Is it possible to enforce somehow, that only one of my non-chinese datacenter communicates with the chinese one? Or should I trust that Cassandra will handle this? (trying to avoid to possible harm all my datacenters)
Is there any way to fasten up the initial data replication (nodetool rebuild), because with the current speed it would take weeks to replicate our current data.
Any suggestion or remark is welcomed, thanks!

How does Cassandra handle huge packet-loss during replication? (occasionally up to 40%)
Usually packet loss will cause a large number of read repairs. In some cases it can cause requests to fail depending on replication factor and consistency. Also, be prepared to have very costly repairs which will create a lot of tiny SSTables and a substansial amount of IO.
I would suggest to run a test on a development requirement to see the actual behavior in your system. There are plenty of tools to simulate bad network.
How does it effect the cluster when the network connection between two datacenters are really bad (only few kilobits/sec and latency as above) for hours? Will the chinese dc considered as dead? Or Cassandra will still try to use the limited bandwidth? Can this cause any problem on the non-chinese datacenters?
It largely depends on how bad and what consistency level/replication factor you are running with. In some cases it will just cause rather high latency between clusters. However, if the connection is bad enough that the nodes will start marking the other as down - Then you are looking at issues in all datacenters. Your existing datacenters will struggle with performance caused by requests timing out. This will in turn cause requests to be held longer in memory which can lead to GC. (It can cause a number of other issues in your other cluster as well)
The threshold on how sensitive the failure detector is can be adjusted and fine tuned to suit your use case. phi_convict_threshold is a setting that can decrease the likelihood of a node being marked as down. You can find more about that here. If you find that sweet spot where your nodes are not marked down due to being unresponsive, you can have Cassandra leverage what little it has to work with.
Is it possible to enforce somehow, that only one of my non-chinese datacenter communicates with the chinese one? Or should I trust that Cassandra will handle this? (trying to avoid to possible harm all my datacenters)
There is not really a way to tell Cassandra to limit what datacenters to speak to. You are kind of stuck with communicating between the datacenters you include in your replication factor.
Is there any way to fasten up the initial data replication (nodetool rebuild), because with the current speed it would take weeks to replicate our current data.
I would recommend against the solution of using sstableloader for it functions very similar as rebuild does and requires a snapshot to operate. If network is what is causing the slow speed, then changing the way of streaming is not going to make much difference.
In my opinion, the first thing to do would be to measure where the bottleneck is for your system. If the slow network is really the bottleneck, one could add more nodes to stream from more sources at the same time but ultimately you will still be hampered by the slow network connection.

Related

Cassandra Scaling: Is it a good idea to use a common mount for multi node Cassandra DB?

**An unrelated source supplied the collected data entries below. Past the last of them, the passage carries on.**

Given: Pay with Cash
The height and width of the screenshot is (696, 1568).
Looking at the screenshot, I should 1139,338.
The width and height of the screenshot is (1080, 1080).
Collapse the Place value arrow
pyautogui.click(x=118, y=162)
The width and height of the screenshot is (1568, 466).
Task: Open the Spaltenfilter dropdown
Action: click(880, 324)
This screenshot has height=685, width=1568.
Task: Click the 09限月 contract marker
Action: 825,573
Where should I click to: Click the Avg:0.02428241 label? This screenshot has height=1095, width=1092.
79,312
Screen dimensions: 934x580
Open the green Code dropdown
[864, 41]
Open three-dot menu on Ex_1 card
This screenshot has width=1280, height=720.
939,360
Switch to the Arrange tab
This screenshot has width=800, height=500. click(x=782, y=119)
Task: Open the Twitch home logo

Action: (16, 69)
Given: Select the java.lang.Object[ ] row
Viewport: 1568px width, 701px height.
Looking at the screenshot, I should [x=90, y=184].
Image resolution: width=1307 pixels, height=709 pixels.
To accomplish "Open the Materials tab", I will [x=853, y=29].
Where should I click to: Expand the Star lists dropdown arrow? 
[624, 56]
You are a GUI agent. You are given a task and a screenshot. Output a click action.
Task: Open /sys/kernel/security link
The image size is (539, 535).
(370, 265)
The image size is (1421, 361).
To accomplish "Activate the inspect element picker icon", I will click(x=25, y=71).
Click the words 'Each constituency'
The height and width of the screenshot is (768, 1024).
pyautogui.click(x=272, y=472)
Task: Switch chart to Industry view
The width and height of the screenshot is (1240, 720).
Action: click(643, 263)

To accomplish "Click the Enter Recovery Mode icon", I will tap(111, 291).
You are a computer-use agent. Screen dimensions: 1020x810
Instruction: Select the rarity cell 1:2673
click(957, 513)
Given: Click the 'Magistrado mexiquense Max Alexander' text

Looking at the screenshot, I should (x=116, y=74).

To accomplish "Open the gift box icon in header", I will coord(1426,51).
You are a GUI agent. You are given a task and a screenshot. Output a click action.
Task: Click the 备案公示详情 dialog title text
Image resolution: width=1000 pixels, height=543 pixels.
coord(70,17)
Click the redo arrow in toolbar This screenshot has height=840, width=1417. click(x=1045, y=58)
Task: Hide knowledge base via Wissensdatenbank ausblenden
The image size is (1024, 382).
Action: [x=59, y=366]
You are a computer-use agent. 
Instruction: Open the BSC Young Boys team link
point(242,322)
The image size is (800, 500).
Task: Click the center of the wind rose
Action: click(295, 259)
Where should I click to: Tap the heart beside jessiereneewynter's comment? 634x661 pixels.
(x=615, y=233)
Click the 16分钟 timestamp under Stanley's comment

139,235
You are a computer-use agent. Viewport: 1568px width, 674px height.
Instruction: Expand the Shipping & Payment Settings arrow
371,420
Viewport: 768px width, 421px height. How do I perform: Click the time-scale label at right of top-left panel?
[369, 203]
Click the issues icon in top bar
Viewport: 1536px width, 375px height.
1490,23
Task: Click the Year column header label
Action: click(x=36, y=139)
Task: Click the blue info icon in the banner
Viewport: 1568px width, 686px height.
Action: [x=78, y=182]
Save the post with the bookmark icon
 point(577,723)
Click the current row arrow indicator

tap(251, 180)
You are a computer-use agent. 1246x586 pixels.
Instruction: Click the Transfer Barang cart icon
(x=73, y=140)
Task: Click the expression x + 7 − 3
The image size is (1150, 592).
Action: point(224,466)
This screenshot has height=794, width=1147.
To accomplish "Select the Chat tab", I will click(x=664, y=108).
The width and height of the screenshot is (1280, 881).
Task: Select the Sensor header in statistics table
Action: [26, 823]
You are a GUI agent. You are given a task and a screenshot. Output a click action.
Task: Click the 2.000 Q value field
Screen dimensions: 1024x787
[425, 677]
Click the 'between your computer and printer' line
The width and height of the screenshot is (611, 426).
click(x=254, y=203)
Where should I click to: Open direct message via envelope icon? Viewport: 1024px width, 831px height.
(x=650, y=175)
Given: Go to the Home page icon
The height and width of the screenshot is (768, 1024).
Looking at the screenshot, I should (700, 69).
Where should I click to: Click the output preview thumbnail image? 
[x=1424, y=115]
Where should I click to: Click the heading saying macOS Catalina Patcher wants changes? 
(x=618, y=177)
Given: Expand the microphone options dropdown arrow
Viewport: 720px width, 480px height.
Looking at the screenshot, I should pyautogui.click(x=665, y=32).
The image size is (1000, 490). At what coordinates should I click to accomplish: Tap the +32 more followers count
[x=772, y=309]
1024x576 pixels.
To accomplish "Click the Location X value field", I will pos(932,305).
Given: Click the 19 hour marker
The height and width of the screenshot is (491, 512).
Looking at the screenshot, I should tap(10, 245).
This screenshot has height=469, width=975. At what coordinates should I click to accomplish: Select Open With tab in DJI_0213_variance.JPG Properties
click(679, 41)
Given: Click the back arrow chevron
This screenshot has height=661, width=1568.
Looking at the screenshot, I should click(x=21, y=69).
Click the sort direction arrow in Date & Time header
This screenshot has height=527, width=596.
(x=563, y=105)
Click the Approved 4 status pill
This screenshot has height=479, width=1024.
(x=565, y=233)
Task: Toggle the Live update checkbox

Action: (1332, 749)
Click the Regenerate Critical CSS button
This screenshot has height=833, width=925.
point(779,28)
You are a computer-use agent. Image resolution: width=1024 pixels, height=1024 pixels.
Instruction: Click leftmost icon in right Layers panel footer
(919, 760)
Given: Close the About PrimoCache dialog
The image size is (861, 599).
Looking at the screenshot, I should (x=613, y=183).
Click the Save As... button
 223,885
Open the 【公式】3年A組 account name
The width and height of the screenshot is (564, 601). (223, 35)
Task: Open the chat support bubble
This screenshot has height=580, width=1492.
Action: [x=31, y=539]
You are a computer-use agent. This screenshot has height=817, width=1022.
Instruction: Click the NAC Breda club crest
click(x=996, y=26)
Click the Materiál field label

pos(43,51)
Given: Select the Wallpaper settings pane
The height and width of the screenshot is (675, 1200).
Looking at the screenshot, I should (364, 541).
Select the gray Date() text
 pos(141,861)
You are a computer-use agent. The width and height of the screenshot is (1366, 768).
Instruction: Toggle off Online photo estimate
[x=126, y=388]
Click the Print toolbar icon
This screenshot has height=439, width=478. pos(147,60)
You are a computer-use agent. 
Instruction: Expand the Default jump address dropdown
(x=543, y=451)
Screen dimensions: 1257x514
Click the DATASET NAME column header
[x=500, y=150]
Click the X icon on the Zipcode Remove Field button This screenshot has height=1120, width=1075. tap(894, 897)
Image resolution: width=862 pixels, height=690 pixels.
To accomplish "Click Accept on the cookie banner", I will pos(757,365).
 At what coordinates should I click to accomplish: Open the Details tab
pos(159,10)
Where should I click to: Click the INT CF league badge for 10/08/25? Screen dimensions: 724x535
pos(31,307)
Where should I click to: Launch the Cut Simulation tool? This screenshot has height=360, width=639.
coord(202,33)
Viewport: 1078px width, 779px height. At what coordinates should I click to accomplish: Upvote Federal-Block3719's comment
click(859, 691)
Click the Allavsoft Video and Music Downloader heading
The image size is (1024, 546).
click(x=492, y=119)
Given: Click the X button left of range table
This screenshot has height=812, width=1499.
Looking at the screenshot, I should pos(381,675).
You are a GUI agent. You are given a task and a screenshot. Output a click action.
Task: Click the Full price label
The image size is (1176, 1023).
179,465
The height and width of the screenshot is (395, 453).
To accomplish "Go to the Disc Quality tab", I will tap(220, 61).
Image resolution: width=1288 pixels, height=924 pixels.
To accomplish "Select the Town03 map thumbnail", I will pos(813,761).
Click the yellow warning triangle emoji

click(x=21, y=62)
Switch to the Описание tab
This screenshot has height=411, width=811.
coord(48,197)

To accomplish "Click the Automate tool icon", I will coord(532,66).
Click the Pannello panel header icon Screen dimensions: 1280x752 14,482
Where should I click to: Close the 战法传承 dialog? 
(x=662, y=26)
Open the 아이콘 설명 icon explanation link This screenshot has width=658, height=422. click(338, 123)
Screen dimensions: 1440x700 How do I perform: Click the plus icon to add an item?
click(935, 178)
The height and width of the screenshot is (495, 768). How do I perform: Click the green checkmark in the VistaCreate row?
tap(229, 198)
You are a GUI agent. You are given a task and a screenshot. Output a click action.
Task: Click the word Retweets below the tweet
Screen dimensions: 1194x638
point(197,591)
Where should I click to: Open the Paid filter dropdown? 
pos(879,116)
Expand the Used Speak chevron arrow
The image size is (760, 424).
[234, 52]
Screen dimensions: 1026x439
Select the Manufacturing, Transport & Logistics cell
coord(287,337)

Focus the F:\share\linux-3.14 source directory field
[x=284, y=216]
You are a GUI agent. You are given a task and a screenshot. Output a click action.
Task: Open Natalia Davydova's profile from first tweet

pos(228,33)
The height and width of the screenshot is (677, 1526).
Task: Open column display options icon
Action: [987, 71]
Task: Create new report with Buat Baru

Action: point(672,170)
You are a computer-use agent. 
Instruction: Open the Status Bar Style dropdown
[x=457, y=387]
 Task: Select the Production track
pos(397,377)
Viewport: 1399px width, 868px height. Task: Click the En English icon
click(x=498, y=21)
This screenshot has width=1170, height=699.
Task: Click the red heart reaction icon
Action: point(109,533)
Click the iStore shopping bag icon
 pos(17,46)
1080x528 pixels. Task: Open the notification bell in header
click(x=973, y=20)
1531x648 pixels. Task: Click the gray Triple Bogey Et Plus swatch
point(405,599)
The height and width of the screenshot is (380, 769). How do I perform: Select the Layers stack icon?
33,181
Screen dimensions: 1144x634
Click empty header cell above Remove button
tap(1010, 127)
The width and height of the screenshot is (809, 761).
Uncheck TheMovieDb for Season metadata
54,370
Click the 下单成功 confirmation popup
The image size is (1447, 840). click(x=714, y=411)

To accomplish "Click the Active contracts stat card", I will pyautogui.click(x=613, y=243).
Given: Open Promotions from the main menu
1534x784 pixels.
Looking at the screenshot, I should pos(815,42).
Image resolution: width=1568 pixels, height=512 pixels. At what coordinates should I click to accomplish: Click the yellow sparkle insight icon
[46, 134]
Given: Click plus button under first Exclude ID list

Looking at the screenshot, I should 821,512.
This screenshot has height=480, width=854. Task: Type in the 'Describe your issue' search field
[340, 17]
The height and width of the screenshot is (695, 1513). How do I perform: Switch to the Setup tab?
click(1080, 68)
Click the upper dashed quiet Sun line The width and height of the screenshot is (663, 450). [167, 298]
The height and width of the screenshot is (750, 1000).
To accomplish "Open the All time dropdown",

I have Cassandra running in two different DC, and now it's time to scale it up and add more storage. Unfortunately, I'm not able to add storage on the existing partitions due to restrictions/limitations. I'd like to know would it be a good idea to use one common mount(NFS) to store the data. I know Cassandra is distributed across many nodes but can they share a common mount to access the data?
Thank you,
No, it is not a good idea to do that. Essentially, you're trading disk I/O for network I/O; so it'll perform terribly. Also, you're introducing a single point of failure into your cluster.
DataStax published a blog post on this a couple of years ago. The important thing to remember, is that blog posts don't usually happen about isolated incidents. They happen because someone sees the same thing causing problems over and over again, and they're trying to stop others from rationalizing that same mistake.
https://www.datastax.com/dev/blog/impact-of-shared-storage-on-apache-cassandra

RethinkDB with more throughput?

I am looking to build out a realtime pubsub database backend. RethinkDB is actually a perfect package for what I need, mainly because of it's very low latency changefeeds. But RethinkDB seems to be a DB that you can expect about 10k-20k inserts per second on two machines. Whereas I have seen some postings claim people are getting 1 million inserts per second on DB's like Cassandra with comparable hardware, but Cassandra doesn't have the realtime changefeeds feature.
So my question is, is there another DB, or combination of open source systems, which can provide the low latency changefeed functionality of RethinkDB, but enable it to occur on a scale much much larger than RethinkDB? Both quantity of inserts per second, and amount of users that are subscribed to change feeds are both important requirements that need to be high as possible.
RethinkDB might still fit your needs if you can scale out to a robust cluster (lots of nodes). Below is a link to a report they generated with performance metrics scaling up to a 16-node cluster.
https://rethinkdb.com/docs/2-1-5-performance-report/

Hazelcast : server node and client node best practices for beginner

new to hazelcast, want to understand functionalities of client and server functions in a cluster.
lets say I have 4 different servers(not referring to hazelcast server)/machines and I want to maximize RAM utilization :-
Do I start 4 servers instances, one on each server/machine ?
Do I start 4 clients instances, one on each server/machine ?
Is business logic written only in client instance ? if so, then do server instance not contain any logic apart from managing the lifecycle ?
I know this would vary as per requirement, but I want to get a general idea.
Adding on to Ernest's statements. You would usually expect data to be held in cache and processing to be on the client. However, with hazelcast, it doesn't have to be that way. Check some interesting features like ExecutorService and EntryProcessors in the documentation.
You may also want to look at the concept of Near cache, where you still hold the data on dedicated Hz instance (servers), while maintaining a near-cache in the client. Be wary of data sync challenges around this, though this works well in most cases (again very subjective).
Hope these pointers give some idea to start off with. All the Best !
there is no single answer to your question. There are many factors to be considered. For example one of your questions is where does the business logic reside. This depends heavily on how the hazelcast is used. Lets say Hazelcast is used purly for Caching purposes. The business logic then resides entirly on the client side.
Alternativly if we say that Hazelcast is full of rich Pojos, and domain driven design is used then we can say the logic lies entirly on the hazelcast instance itself. Usualy in real life the truth is somewhere on between
In terms of memory utilization again this depends very much on your setup budget and so on.... We can say that if you have one server with a lot of ram and you don't use any commersial addons from Hazelcast like off memory heap then running several hazelcasts on the same machine with limited amount of memory each would be more beneficial compared to running a single node with a lot of memory.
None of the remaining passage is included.